───── PROVIDED DATA ─────

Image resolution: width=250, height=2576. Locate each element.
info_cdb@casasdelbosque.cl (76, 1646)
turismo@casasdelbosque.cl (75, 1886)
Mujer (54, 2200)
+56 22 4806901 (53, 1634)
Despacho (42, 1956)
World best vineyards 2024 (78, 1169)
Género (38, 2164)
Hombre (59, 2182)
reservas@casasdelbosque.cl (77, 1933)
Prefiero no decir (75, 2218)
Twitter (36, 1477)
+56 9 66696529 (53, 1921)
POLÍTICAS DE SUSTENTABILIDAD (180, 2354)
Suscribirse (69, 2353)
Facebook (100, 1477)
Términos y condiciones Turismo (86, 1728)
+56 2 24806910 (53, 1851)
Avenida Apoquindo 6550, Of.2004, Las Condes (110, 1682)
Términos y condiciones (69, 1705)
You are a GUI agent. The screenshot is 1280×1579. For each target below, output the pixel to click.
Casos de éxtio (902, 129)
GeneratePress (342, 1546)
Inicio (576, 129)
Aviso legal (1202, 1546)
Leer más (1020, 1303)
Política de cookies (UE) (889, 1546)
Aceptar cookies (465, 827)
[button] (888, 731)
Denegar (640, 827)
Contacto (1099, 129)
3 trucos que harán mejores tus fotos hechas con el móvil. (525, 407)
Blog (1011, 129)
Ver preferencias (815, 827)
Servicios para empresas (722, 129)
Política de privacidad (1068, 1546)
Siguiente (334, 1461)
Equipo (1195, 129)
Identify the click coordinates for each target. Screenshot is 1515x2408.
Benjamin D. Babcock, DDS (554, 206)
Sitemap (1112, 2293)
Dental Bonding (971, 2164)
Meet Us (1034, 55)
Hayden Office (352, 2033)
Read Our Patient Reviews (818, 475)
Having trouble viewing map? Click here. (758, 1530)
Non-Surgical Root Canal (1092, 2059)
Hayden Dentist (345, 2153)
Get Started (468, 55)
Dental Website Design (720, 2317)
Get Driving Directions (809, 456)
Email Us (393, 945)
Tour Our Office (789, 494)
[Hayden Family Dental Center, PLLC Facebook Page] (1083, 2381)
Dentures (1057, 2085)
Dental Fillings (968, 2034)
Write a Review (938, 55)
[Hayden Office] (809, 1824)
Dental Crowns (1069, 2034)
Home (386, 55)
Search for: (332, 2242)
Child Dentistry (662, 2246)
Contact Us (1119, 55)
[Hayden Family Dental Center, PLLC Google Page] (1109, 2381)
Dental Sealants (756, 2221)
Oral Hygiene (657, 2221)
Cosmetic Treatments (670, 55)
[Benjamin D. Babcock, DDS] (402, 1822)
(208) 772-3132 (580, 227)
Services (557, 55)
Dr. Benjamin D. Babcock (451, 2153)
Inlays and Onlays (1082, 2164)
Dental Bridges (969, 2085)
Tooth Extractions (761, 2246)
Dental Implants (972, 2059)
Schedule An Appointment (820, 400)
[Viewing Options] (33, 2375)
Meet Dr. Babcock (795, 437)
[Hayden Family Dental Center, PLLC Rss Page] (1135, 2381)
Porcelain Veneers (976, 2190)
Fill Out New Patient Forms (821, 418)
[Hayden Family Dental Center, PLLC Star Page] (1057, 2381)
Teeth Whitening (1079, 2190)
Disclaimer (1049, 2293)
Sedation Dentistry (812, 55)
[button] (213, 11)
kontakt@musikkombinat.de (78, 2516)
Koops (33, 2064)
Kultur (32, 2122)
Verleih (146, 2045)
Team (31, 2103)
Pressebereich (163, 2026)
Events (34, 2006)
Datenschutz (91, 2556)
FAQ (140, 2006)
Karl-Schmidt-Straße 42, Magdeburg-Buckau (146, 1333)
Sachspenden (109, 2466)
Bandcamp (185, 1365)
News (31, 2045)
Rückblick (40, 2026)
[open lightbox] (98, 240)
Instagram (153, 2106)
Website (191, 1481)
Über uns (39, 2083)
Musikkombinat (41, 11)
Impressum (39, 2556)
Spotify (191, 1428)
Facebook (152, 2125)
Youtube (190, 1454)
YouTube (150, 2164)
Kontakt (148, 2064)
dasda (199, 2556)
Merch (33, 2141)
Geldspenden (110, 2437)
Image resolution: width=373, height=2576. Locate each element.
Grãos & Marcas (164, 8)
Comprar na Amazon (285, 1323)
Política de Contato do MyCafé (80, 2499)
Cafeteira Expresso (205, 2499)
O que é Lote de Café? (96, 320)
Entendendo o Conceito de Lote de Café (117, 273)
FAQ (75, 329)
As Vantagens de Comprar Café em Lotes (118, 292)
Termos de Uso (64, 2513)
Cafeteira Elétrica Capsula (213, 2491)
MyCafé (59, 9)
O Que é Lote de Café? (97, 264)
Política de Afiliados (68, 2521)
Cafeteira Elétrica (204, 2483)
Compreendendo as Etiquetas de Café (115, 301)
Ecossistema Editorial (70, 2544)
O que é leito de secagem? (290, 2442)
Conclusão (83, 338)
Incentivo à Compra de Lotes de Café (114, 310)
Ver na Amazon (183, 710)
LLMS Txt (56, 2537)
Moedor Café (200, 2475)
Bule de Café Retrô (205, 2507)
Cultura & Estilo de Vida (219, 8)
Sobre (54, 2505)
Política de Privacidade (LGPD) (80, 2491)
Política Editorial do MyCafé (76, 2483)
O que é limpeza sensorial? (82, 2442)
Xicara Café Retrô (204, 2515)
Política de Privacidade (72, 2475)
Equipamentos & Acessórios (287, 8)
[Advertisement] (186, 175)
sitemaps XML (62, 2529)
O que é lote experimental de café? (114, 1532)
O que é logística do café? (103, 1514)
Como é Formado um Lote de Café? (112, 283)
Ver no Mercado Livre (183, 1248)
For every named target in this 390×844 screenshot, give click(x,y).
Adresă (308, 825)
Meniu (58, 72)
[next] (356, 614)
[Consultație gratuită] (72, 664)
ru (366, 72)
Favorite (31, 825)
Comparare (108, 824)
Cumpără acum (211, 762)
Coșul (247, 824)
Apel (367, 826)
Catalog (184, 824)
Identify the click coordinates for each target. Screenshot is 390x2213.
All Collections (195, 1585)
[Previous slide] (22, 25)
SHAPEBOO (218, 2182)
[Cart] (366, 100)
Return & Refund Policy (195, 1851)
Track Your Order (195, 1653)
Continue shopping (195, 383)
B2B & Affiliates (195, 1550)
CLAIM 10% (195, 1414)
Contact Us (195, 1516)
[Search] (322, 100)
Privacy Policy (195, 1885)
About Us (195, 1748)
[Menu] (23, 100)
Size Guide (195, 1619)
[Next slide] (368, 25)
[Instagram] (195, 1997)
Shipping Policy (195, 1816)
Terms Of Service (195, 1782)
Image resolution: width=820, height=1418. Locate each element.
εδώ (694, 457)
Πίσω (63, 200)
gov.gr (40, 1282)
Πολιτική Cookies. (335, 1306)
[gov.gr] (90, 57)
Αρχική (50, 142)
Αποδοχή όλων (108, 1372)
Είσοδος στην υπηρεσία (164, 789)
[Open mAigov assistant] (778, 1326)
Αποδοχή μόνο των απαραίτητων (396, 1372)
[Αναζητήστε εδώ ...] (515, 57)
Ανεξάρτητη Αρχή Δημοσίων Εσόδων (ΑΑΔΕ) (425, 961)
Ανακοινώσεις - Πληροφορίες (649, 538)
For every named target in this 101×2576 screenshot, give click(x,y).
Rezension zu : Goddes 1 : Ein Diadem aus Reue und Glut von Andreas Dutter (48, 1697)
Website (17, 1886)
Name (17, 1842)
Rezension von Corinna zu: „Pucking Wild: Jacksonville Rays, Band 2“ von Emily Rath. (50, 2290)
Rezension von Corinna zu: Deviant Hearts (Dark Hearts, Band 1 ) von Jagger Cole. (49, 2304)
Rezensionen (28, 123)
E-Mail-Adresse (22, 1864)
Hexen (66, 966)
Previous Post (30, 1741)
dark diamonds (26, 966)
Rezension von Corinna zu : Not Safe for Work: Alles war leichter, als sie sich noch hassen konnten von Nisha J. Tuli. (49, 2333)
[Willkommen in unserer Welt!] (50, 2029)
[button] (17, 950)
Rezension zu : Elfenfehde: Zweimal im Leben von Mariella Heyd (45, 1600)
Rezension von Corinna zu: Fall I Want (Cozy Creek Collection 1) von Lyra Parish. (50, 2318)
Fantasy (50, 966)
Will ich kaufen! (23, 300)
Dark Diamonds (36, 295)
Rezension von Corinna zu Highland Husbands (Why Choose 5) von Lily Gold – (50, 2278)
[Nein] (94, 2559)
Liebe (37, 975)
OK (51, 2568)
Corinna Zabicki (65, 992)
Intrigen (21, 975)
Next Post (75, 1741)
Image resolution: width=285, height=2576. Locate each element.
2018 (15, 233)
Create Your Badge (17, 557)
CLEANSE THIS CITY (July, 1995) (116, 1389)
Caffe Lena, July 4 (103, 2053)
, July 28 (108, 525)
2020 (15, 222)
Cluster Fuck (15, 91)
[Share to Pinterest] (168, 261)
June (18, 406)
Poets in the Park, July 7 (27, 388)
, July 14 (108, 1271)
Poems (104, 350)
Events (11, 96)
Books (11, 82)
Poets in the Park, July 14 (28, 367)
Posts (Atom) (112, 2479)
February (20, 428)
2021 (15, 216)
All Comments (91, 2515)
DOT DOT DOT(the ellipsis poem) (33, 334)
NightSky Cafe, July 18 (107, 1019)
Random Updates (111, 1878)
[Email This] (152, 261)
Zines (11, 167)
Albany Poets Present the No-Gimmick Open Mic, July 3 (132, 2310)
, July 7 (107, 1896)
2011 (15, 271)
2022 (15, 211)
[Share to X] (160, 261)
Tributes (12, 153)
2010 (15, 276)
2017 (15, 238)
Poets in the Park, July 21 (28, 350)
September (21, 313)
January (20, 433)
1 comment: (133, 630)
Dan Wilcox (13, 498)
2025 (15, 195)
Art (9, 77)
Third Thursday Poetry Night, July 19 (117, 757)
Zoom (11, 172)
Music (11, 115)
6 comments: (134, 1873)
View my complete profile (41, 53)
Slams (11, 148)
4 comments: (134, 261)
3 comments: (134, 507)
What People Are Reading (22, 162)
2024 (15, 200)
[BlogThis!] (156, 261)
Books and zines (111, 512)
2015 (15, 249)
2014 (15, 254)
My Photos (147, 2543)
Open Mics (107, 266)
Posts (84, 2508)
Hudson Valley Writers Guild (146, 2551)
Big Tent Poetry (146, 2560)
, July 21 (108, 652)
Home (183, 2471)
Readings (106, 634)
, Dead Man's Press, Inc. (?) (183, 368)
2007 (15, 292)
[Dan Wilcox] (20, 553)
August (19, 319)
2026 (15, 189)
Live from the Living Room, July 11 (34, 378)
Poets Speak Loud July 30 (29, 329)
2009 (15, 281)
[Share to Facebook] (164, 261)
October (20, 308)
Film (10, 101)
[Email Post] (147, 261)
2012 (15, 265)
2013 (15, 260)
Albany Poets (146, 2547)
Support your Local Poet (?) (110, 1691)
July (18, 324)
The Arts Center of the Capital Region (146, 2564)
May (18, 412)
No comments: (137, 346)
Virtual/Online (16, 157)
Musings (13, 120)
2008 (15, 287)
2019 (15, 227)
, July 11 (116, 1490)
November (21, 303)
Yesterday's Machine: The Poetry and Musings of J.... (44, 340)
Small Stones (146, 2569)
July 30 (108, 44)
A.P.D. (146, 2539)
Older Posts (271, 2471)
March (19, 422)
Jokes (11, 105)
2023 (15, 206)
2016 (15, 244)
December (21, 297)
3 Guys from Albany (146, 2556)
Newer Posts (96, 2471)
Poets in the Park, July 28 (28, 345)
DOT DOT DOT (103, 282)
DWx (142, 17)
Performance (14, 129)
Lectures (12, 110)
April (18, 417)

─────

▶ WHAT THE EXERCISE ASKS
Using the entries above, give back exactly the line containing "[Hayden Family Dental Center, PLLC Rss", the line containing "[open lightbox] (98, 240)", and every line between them, and nothing else.

▶ SOLUTION FOR THIS PROBLEM
[Hayden Family Dental Center, PLLC Rss Page] (1135, 2381)
Porcelain Veneers (976, 2190)
Fill Out New Patient Forms (821, 418)
[Hayden Family Dental Center, PLLC Star Page] (1057, 2381)
Teeth Whitening (1079, 2190)
Disclaimer (1049, 2293)
Sedation Dentistry (812, 55)
[button] (213, 11)
kontakt@musikkombinat.de (78, 2516)
Koops (33, 2064)
Kultur (32, 2122)
Verleih (146, 2045)
Team (31, 2103)
Pressebereich (163, 2026)
Events (34, 2006)
Datenschutz (91, 2556)
FAQ (140, 2006)
Karl-Schmidt-Straße 42, Magdeburg-Buckau (146, 1333)
Sachspenden (109, 2466)
Bandcamp (185, 1365)
News (31, 2045)
Rückblick (40, 2026)
[open lightbox] (98, 240)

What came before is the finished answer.